_THE TASK_
Lines before the one containing "受付終了 (233, 310)" are to be left out; that line and every line after it, through the last line below, are to be reproduced exactly.
***** INPUT MATERIAL *****
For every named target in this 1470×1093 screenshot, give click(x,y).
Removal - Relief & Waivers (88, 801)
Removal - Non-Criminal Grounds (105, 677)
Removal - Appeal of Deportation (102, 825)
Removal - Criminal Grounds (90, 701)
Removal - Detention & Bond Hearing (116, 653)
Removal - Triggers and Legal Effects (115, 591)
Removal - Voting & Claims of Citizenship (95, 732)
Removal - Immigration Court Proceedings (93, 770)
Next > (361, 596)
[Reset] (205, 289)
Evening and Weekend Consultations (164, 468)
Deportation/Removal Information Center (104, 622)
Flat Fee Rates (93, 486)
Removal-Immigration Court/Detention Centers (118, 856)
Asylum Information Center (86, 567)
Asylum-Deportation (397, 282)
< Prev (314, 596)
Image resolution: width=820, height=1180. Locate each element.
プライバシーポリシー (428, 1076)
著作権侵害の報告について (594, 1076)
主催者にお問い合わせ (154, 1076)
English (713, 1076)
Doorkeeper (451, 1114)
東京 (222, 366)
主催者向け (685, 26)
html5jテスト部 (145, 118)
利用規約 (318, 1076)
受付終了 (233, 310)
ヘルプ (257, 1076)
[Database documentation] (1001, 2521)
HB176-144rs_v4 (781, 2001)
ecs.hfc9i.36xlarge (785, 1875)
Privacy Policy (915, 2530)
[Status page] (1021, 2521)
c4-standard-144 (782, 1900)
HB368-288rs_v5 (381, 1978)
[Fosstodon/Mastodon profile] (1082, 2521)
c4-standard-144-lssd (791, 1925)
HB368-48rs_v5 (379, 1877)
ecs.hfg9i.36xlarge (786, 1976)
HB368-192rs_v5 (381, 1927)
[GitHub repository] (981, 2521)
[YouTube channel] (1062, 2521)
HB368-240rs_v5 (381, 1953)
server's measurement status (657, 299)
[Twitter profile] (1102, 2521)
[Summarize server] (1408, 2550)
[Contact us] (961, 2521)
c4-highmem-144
*****
_ANSWER TO THIS TASK_
受付終了 (233, 310)
ヘルプ (257, 1076)
[Database documentation] (1001, 2521)
HB176-144rs_v4 (781, 2001)
ecs.hfc9i.36xlarge (785, 1875)
Privacy Policy (915, 2530)
[Status page] (1021, 2521)
c4-standard-144 (782, 1900)
HB368-288rs_v5 (381, 1978)
[Fosstodon/Mastodon profile] (1082, 2521)
c4-standard-144-lssd (791, 1925)
HB368-48rs_v5 (379, 1877)
ecs.hfg9i.36xlarge (786, 1976)
HB368-192rs_v5 (381, 1927)
[GitHub repository] (981, 2521)
[YouTube channel] (1062, 2521)
HB368-240rs_v5 (381, 1953)
server's measurement status (657, 299)
[Twitter profile] (1102, 2521)
[Summarize server] (1408, 2550)
[Contact us] (961, 2521)
c4-highmem-144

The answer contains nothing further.